De hecho, Mariano González y Juan de Peñaranda no se conocieron ni supieron de la existencia el uno del otro hasta hace diez años, cuando este redactor les reunió a las puertas de las urgencias del hospital La Paz. Donde todo empezó. Donde todo terminó. Desde entonces han mantenido algún otro contacto. El agente de inteligencia, de 91 años, está ahora retirado de los focos.
"¡Tu agencia ha dicho que Franco ha muerto!"
Ante la segunda llamada desde La Paz, Marcelino Martín avisa al director de la agencia y se producen dos llamadas trascendentales para confirmar la noticia. Una es al sobrino rebelde de Franco, Nicolás Franco Pascual del Pobil. La otra, la más importante, al agente Peñaranda. Según la reconstrucción que hicieron hace unos años dos a este redactor dos de los cuatro espías presentes en aquella sala, la llamada de la agencia llegó unos minutos después de que a los propios agentes les hubieran confirmado la muerte de Franco. “Teníamos a gente nuestra en el hospital”, recordaba Peñaranda con sonrisa maliciosa, sin aclarar si el confidente tenía bata blanca o no.

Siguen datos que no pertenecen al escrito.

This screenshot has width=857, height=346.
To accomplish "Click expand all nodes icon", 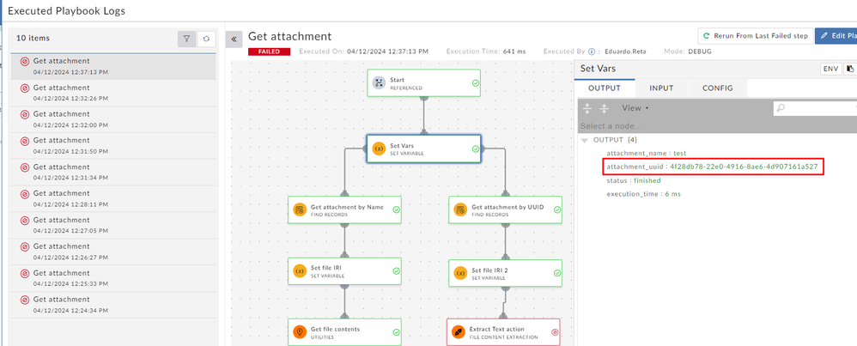I will pyautogui.click(x=587, y=108).
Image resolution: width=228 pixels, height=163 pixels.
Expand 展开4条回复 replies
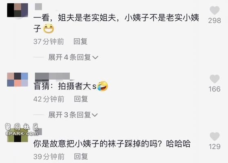[x=73, y=57]
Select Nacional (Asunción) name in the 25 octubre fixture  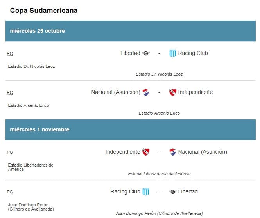(x=115, y=92)
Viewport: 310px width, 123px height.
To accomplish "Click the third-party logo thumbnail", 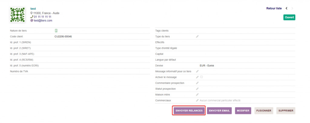I will pos(18,15).
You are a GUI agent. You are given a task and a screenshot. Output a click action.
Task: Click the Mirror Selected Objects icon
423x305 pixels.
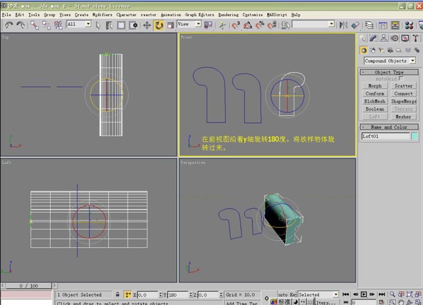[343, 25]
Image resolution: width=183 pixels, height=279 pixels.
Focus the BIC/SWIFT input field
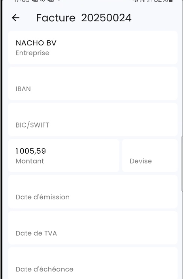click(93, 120)
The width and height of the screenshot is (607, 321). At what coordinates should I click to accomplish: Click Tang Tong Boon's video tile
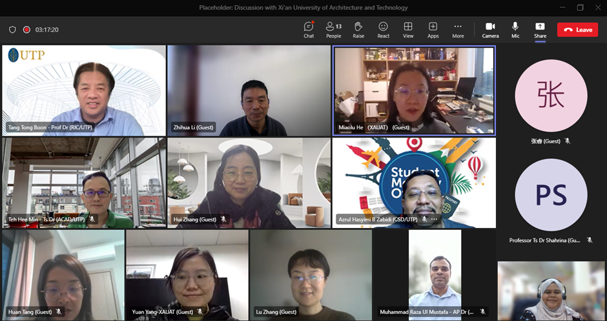(84, 90)
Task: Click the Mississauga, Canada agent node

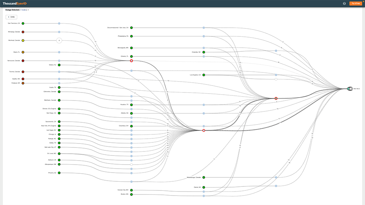Action: click(x=204, y=177)
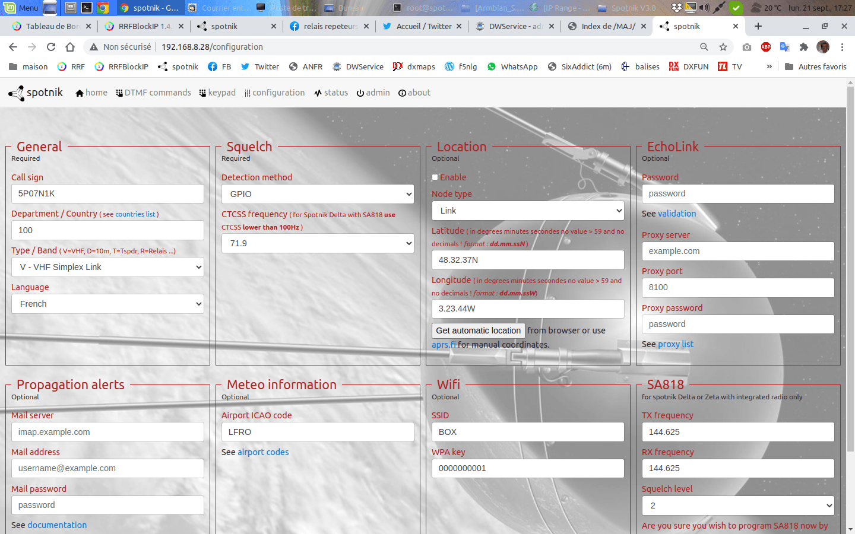Click inside the Call sign field

pyautogui.click(x=107, y=193)
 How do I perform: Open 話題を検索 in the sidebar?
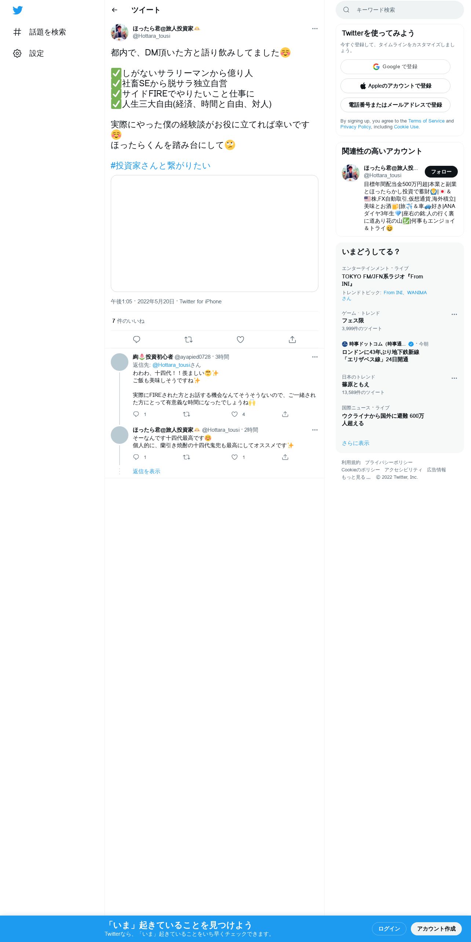point(40,32)
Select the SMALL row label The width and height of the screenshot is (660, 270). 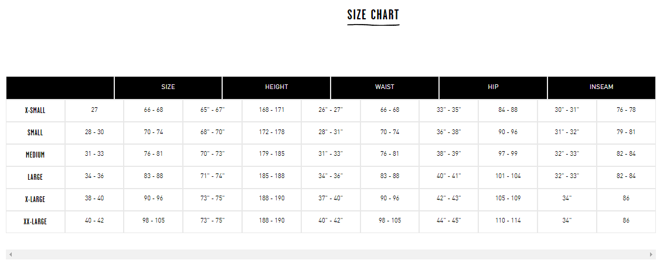(x=35, y=132)
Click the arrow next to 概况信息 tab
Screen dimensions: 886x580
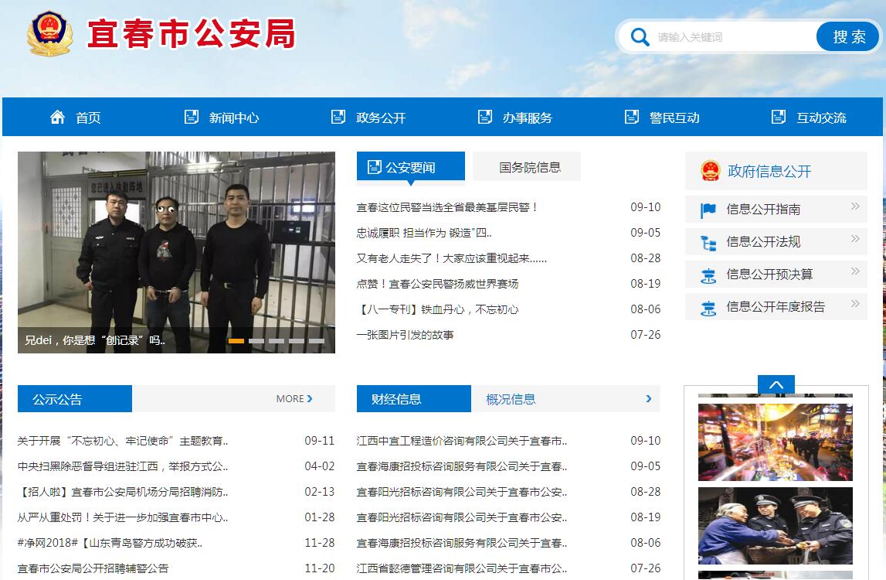coord(649,399)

Ya no hacen falta más comprobaciones. Desde la redacción de la agencia, Marcelino Martín hace acopio de sangre fría, redacta el teletipo y lo lanza al mundo mientras piensa en las consecuencias que tendría haber dado la puntilla antes de tiempo al dictador.
Al conocerse la noticia, en el hospital La Paz se desata la tormenta. “¿Tú eres el que ha dicho que Franco ha muerto?”, le espeta a gritos Manuel Alcalá, periodista del diario Informaciones. A González no le importaría que en ese momento se le tragara la tierra. “Lo que faltaba, ahora Marcelino se ha equivocado, porque yo no he dicho que se ha muerto…”, pensó. “¡Tu agencia ha dicho que se ha muerto, lo ha puesto tres veces en el teletipo!”, añadió.
En aquel momento, González respiró al saber que los cuatro eslabones de la cadena habían funcionado a la perfección. Escribir tres veces que Franco había muerto era la fórmula convenida para el teletipo. “Pues Manolo, Franco ha muerto”, le respondió González.
“Joder con el cabrón este de Europa Press”, comentará alguno de sus compañeros. El teletipo ha sorprendido a los médicos del dictador preparando su cadáver, al escultor Santiago de Santiago modelando su máscara mortuoria y al Gobierno cocinando el comunicado que el ministro de Información y Turismo, León Herrera, leerá una hora y siete minutos después en RNE. El instinto, la sangre fría, la mano izquierda y la garganta profunda han arruinado su gran exclusiva.